I was interviewed for a widely read publication in the Pharmacy world called Drug Benefit News. They kindly gave me permission to reprint it on my blog:
Volume 9, Number 21 October 31, 2008
The following interview is part of an occasional DBN series that examines hot-button pharmacy benefit issues though the words of the industry’s thought leaders. To suggest a topic and com- mentator, contact Neal Learner at nlearner@aispub.com. Toni Brayer, M.D., has practiced internal medicine in San Francisco for more 20 years, and is regional chief medical officer of a large hospital/physician network in California. She is a fellow in the American College of Physicians and has served as president of the San Francisco Medical Society and chief of staff at California Pacific Medical Center. Brayer is a well-known speaker and author of the popular blog EverythingHealth (www. everythinghealth.net). DBN caught up with Brayer to get her view of how well the pharmacy benefit works in the doctor’s office.
DBN: How would you assess the state of the pharmacy benefits industry from a physician’s perspective?
Brayer: The pharmacy benefit industry is confusing and overwhelming to physicians. There is a lack of understanding about how they operate and the difference between mail-order pharmacies and PBMs. Some are subsidiaries of health plans, some used to be owned by big pharma.

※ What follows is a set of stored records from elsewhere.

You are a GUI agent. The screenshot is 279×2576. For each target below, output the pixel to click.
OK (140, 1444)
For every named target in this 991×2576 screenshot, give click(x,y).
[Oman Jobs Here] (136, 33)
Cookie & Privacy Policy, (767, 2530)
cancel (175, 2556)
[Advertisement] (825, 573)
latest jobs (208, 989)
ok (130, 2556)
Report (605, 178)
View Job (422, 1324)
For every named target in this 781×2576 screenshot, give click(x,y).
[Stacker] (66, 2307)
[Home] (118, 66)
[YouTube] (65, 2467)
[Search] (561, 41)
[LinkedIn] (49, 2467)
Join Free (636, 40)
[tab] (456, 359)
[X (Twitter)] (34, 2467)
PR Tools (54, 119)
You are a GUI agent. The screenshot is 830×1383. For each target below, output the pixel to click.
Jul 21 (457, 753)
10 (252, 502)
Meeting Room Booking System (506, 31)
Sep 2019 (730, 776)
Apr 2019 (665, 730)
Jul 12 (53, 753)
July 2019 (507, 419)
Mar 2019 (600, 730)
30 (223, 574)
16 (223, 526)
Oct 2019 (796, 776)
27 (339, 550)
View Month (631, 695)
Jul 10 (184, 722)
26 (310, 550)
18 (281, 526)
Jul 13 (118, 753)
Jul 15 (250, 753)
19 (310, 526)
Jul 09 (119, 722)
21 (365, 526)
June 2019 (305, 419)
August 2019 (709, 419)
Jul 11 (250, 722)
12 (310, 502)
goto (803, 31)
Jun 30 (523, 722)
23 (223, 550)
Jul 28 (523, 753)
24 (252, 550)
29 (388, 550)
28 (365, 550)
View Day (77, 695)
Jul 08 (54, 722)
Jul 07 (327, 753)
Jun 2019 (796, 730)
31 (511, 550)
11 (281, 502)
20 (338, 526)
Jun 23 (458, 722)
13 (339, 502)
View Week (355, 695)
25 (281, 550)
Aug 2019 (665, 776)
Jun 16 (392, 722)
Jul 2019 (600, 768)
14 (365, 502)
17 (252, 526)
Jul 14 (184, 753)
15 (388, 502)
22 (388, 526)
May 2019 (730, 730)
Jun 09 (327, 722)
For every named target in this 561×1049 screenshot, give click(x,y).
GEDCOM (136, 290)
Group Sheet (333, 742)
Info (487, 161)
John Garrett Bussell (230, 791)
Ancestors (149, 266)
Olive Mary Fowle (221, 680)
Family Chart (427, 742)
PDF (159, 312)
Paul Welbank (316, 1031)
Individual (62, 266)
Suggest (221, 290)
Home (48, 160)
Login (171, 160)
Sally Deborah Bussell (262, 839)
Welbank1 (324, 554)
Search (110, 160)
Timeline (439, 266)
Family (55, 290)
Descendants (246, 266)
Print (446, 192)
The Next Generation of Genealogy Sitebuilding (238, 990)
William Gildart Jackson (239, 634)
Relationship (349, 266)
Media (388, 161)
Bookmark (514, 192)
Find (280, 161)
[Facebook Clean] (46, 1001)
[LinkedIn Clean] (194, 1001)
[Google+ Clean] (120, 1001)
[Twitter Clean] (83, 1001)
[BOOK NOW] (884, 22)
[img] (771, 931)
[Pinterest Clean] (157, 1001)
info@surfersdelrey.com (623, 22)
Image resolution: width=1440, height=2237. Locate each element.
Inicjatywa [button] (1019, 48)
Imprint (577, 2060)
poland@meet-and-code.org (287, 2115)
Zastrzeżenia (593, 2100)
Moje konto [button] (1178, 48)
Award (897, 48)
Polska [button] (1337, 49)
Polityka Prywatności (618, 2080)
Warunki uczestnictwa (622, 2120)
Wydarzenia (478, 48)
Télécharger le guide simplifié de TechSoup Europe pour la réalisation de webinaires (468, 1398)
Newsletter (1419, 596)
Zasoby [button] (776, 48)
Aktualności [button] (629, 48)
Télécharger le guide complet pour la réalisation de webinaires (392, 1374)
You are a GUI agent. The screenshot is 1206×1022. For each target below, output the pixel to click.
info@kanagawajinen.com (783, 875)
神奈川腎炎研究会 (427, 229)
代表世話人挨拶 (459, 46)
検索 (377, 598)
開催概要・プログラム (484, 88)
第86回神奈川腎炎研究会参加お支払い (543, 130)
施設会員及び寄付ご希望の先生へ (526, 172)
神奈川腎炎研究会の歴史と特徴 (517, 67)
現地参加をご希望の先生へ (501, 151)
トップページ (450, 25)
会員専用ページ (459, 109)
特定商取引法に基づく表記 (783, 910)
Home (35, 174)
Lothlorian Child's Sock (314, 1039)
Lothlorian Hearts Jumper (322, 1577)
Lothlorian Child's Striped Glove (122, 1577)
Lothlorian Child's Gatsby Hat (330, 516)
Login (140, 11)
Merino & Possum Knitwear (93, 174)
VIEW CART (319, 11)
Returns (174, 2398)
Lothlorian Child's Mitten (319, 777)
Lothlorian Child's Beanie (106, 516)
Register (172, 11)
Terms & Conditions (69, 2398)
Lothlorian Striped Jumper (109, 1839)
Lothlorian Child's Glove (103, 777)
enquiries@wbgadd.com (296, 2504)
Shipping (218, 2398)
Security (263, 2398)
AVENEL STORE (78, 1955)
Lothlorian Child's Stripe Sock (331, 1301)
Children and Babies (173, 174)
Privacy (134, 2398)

There are perceived conflicts of interest. It is unclear if PBMs bring any value to health care, and if they do…who benefits? Pharmacy costs continue to increase by double digits, and PBMs are thought to be part of the problem, not the solution.
DBN: Do you see significant differences in the way that individual health plans and/or PBMs provide Rx drug coverage?
Brayer: Physicians deal with too many health plans and numerous PBMs, and from our view they have no consistency. We have no way of knowing the various protocols and regulations they operate with, and new product designs make it impossible to keep up. Formularies are cumbersome and change all the time, and it is unclear who controls the formulary. It appears that formularies are based on [achieving] optimal revenue, not evidence- based. The goal should be to reduce hassles for primary care physicians and lower costs to patients and purchasers of health care. Health plans and PBMs are seen as the problem, not the solution.
DBN: What are the biggest hassles that you face every day in getting patients the drugs that they need?
Brayer: Prior authorizations (PA) are exploding and require both staff and physician time to muddle through. A drug that is covered on one plan might need a PA on another. The protocols are different for each one, and some require the physician to list every drug the patient has previously tried and failed (with dates), which means an extensive chart review. It is unclear what is considered a generic, a brand or a preferred drug with each plan or PBM, and there is no transparency in pricing. Pharmacies do not automatically refill ongoing prescriptions and call or fax the doctor’s office for refills, even when it was clearly written on the Rx. Requiring tamper-proof prescriptions is a huge hassle, and it is unclear that they reduce drug abuse, but they certainly reduce physician efficiency. Pharmacies in 2008 are akin to the DMV [i.e., department of motor vehicles]. It is a nightmare to get a prescription filled. The cost of pharmaceuticals is obscene, and the waste we see within the pharmaceutical industry (which drives up cost) is infuriating.
DBN: To what extent do you consider the cost of a drug when writing a prescription?
Brayer: Always. But information is not clear, and I advise patients to use mail order or Costco or price shop. The variation in pricing is not rational, and the fact that patients can only get one month at a time for chronic medications is just plain gouging them for the dispensing fee and monthly copayments. Certain generic drugs should cost pennies a pill, but even generics have inflated pricing if the patient pays out of pocket. It is unusual for any medication to cost under $40, even if it is a generic that has been around for decades. That is a marketplace out of control.
DBN: What would you suggest to PBMs, health plans and others to improve the system?
Brayer: Initiate education for physicians and transparency for everyone. Who benefits from PBMs? Can you really be transparent about rebates, kickbacks and back-room deals? Make formularies evidence- based, and stop the onerous PA. Price non-generic drugs lower if there is no generic to offer as an alternative (example: transdermals, bisphosphenates, certain inhalers, certain antibiotics, once-daily dosing regimens).
DBN: What can or should physicians do to improve the operation of the pharmacy benefit?
Brayer: Physicians are at the bottom of the food chain and do not have the ability to improve this operation. As I see it, PBM customers are the health plans and the pharmaceutical industry. Health plan customers are the employers or purchasers. Employer customers are the stockholders or company owners. Physician customers are the patient. Physicians and patients are out of the loop except as the user of the services. Since we are no one’s customer, in a free market we are irrelevant.